The job with Small Batch will be Karla Palma’s first one sewing apparel. Palma attended Colorado State University and has been sewing professionally for about six years while designing on the side.
“I love how diverse we all are and have different backgrounds,” Palma said. “It’s going to be really good, not only for us but the company as a whole.”
Malik Phillips underwent a kind of hands-on audition for the position. He got to know Ramfjord Elstun through a class he took at Factory Fashion. “I guess she saw my passion,” the 21-year-old said.
The staff is expected to keep growing, with possibly two more onboard soon. The team has projects lined up and will get busier as the fall edition of Denver Fashion Week, Nov. 12-20, approaches. Latin Fashion Week in Denver opens Sept. 23.

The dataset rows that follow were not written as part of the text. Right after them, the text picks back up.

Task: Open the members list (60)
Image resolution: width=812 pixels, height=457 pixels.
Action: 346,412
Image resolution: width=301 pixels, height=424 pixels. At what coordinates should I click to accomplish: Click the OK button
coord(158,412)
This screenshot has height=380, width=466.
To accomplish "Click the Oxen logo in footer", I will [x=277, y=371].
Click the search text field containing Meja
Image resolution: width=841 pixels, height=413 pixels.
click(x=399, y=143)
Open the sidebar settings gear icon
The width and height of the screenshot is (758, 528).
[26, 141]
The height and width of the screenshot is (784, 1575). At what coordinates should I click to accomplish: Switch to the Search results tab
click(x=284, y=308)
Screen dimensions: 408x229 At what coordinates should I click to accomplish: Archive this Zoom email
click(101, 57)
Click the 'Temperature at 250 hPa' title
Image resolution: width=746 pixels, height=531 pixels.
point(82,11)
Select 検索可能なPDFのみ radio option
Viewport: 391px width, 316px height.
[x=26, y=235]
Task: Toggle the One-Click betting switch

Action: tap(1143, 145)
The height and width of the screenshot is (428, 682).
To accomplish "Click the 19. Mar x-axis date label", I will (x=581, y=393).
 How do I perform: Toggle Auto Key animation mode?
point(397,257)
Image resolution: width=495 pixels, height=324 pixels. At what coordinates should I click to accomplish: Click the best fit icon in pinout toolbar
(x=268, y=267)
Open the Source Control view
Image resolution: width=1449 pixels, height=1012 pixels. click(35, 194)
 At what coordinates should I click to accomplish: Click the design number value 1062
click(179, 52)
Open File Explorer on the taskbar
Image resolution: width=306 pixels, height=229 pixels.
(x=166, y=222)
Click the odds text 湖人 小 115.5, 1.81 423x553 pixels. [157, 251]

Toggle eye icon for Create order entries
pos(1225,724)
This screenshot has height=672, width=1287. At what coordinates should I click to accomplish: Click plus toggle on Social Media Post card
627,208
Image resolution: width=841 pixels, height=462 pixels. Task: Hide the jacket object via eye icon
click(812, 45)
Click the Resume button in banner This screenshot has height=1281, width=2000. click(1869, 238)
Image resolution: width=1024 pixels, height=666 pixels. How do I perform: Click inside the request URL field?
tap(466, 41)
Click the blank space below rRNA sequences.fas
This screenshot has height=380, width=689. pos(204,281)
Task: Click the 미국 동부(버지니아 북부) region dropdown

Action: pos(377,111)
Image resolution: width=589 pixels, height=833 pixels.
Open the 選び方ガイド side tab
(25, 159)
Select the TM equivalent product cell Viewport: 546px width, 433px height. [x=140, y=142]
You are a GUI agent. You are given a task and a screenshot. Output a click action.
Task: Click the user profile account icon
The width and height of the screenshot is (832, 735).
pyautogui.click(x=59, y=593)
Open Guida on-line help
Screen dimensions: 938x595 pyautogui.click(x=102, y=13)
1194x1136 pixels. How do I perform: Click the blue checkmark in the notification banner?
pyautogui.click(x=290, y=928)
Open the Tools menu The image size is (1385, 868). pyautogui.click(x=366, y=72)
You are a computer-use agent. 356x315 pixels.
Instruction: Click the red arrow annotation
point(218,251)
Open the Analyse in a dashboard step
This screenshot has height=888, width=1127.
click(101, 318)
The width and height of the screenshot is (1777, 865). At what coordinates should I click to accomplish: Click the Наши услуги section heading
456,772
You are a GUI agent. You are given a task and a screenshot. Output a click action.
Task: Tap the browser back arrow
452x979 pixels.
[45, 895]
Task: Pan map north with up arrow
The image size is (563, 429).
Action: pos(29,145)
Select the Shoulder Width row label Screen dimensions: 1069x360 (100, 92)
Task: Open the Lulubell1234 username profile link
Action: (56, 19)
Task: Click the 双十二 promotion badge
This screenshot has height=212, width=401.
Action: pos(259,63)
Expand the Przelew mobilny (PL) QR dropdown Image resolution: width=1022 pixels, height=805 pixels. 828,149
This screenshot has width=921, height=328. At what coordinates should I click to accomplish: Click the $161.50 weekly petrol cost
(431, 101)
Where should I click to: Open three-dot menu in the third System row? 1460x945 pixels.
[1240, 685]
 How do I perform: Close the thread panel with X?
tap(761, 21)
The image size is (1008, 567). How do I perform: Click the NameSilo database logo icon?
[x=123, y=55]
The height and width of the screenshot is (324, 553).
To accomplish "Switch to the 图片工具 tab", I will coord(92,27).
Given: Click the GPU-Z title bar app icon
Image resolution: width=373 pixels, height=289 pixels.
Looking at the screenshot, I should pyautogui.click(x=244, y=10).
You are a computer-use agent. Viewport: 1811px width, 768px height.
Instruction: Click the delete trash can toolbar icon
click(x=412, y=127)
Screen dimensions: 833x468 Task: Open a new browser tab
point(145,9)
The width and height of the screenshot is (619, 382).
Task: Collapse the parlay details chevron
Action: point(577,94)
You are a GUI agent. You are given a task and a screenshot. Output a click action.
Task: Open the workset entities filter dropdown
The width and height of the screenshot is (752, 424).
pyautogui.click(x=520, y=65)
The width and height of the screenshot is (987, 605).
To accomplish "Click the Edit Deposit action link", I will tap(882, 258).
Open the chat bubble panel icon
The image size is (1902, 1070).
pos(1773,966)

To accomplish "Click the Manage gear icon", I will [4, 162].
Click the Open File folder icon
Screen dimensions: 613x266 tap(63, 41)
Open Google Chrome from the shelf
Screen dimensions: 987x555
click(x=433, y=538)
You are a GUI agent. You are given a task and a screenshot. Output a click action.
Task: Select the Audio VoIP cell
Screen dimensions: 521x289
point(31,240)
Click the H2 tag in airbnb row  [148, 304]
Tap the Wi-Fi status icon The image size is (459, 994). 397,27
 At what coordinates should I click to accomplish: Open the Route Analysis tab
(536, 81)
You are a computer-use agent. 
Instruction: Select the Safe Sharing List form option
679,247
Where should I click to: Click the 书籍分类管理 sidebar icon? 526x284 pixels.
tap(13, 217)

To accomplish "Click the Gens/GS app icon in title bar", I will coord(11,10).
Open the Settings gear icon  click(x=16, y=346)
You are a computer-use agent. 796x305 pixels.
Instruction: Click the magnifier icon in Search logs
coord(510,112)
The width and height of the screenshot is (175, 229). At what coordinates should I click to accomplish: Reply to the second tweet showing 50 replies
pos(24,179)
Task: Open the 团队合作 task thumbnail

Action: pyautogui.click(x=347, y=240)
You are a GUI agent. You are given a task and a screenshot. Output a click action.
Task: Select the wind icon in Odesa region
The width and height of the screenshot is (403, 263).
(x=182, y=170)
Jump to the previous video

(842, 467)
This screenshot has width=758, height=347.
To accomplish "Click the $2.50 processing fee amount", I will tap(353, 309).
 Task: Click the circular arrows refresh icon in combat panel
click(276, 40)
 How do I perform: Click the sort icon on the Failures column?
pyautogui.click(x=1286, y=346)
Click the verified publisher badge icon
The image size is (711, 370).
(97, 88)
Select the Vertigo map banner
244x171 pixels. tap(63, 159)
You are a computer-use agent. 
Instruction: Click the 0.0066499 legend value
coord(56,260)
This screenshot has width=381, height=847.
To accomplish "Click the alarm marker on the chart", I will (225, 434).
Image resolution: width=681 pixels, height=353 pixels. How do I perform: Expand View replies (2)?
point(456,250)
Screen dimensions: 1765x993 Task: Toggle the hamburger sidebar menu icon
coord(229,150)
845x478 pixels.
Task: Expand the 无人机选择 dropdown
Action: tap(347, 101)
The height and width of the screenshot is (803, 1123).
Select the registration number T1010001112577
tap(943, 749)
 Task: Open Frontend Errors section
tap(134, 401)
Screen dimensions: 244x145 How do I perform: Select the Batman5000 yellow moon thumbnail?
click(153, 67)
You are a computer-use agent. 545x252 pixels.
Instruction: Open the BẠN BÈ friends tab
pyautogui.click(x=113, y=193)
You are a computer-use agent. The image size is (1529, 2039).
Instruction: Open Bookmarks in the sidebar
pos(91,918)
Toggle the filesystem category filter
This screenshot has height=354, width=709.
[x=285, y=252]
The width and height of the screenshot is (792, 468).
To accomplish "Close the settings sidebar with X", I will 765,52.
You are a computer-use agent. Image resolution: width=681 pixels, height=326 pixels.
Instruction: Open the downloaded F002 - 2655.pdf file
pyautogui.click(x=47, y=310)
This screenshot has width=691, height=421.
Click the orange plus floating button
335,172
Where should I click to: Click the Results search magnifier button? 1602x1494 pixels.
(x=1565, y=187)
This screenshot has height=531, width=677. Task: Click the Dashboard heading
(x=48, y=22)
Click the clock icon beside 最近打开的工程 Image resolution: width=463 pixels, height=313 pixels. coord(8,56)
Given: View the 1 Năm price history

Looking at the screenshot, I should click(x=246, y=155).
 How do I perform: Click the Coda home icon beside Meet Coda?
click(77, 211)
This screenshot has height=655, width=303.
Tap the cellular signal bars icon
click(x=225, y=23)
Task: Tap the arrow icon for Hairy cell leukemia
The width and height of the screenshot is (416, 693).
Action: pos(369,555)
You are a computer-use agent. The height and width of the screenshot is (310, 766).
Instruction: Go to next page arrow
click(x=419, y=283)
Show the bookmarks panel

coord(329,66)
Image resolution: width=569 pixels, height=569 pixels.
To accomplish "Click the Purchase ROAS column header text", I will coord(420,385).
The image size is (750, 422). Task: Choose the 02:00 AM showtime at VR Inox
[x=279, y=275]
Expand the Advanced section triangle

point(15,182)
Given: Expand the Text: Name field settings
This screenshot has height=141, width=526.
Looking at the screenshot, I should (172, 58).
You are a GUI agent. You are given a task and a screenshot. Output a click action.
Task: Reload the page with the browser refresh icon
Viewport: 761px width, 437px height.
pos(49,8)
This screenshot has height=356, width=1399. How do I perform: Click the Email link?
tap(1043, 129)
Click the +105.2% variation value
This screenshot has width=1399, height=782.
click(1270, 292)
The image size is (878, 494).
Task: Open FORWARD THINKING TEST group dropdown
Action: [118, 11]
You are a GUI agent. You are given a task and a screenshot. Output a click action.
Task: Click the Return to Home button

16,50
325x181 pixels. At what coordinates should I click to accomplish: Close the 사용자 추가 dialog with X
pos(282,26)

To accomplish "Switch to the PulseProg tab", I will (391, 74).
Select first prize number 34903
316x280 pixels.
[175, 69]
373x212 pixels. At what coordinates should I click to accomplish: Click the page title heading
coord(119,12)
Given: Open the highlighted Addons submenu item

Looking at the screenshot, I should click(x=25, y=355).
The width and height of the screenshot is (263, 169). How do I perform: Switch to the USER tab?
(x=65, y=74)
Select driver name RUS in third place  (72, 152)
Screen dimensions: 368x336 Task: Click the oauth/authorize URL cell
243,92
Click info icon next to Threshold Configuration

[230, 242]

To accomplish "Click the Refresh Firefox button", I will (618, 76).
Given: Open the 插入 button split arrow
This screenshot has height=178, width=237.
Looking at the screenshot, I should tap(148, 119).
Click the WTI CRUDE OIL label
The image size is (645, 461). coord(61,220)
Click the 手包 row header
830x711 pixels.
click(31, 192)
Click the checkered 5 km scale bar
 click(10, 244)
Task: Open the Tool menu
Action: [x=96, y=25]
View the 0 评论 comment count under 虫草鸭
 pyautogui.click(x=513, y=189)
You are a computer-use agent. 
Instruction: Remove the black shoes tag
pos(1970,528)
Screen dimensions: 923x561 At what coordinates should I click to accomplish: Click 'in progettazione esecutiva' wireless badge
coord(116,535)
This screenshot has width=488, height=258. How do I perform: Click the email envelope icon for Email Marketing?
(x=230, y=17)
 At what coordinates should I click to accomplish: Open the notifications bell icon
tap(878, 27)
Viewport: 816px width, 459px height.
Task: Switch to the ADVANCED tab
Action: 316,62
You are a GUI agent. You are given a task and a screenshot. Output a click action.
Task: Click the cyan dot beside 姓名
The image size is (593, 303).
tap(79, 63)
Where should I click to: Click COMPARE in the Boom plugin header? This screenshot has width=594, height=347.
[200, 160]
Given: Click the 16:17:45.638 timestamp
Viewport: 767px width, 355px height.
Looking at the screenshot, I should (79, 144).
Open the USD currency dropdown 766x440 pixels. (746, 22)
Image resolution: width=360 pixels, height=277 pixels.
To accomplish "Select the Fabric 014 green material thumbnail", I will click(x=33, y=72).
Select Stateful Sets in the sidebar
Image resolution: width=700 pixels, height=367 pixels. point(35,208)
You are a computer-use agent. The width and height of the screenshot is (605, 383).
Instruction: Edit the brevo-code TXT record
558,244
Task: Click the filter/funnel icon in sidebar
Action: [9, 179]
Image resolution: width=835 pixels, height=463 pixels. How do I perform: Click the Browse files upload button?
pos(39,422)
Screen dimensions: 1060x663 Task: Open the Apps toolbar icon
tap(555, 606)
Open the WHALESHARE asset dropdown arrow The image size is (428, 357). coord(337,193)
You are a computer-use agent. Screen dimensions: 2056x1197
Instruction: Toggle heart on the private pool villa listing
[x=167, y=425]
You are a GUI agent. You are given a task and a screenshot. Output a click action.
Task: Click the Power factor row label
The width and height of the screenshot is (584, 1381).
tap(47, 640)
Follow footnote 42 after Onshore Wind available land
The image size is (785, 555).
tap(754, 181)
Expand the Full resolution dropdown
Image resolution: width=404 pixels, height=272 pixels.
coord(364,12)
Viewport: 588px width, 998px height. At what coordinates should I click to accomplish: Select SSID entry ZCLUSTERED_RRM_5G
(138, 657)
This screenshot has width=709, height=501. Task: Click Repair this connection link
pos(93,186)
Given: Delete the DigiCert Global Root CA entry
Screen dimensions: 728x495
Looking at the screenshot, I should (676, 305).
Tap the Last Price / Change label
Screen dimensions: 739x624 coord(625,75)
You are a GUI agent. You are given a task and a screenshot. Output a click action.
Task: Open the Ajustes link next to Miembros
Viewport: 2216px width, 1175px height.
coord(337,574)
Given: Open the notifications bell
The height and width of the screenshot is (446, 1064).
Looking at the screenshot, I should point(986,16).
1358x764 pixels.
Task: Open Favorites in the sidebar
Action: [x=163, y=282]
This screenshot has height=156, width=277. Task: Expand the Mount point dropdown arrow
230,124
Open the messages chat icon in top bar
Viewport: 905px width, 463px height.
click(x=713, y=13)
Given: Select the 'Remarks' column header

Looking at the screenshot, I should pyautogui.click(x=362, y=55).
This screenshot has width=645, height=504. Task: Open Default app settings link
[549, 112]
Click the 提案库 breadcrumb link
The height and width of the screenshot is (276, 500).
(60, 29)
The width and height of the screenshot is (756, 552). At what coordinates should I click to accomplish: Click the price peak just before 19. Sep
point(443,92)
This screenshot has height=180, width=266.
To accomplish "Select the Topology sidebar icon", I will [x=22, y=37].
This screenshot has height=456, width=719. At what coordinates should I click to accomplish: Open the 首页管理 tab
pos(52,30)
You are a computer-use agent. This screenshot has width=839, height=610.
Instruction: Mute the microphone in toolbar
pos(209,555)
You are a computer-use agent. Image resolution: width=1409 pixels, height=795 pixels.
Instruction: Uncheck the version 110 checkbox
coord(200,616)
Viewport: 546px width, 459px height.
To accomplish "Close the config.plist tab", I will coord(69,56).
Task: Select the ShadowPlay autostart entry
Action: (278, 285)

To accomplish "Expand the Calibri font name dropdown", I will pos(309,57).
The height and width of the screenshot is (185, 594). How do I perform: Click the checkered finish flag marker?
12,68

“We’re the set-up team, making sure we can get the ball rolling and have everything in place before we start adding more to our family,” Bowden said.
Made in Colorado
Besides giving independent designers more flexibility, Small Batch is more accessible, said Ritz of DCR Studios. She can visit with the team about her pieces and can see the working conditions firsthand.
“I insist on being sustainable and ethical. I’m not willing to have my things produced in sweatshops,” Ritz said.
When Ritz has items produced overseas, she said she makes sure the manufacturers are certified for meeting certain workplace and environmental requirements.
Ramfjord Elstun said some of her clients over the years have wanted more local manufacturing choices because they want a made-in-Colorado label on their work.
Jordan Stratton, owner of Colorado-based Stratton Robe Co., said in a statement that it’s a matter of quality, being close to where the clothes are produced and knowing you’re working with the right people. “Why would I have something made in China if I can get it done here?”
Locally produced clothes help designers avoid some of the supply-chain disruptions that have grown during the pandemic, Ritz said. Leftover materials can be used for other items instead of winding up in landfills.
More home-grown options for designers will also invigorate the growing fashion community, Ritz said. After getting her fashion degree, Ritz, who grew up in Denver, worked in New York, Los Angeles, Tokyo and Toronto.
“What was really great about coming back to this community was seeing how much the creative arts and creative industries had grown in the 20 years I was gone and how much vibrancy there was,” Ritz said. “We getting to see more of the things we wouldn’t get to see in the big markets.”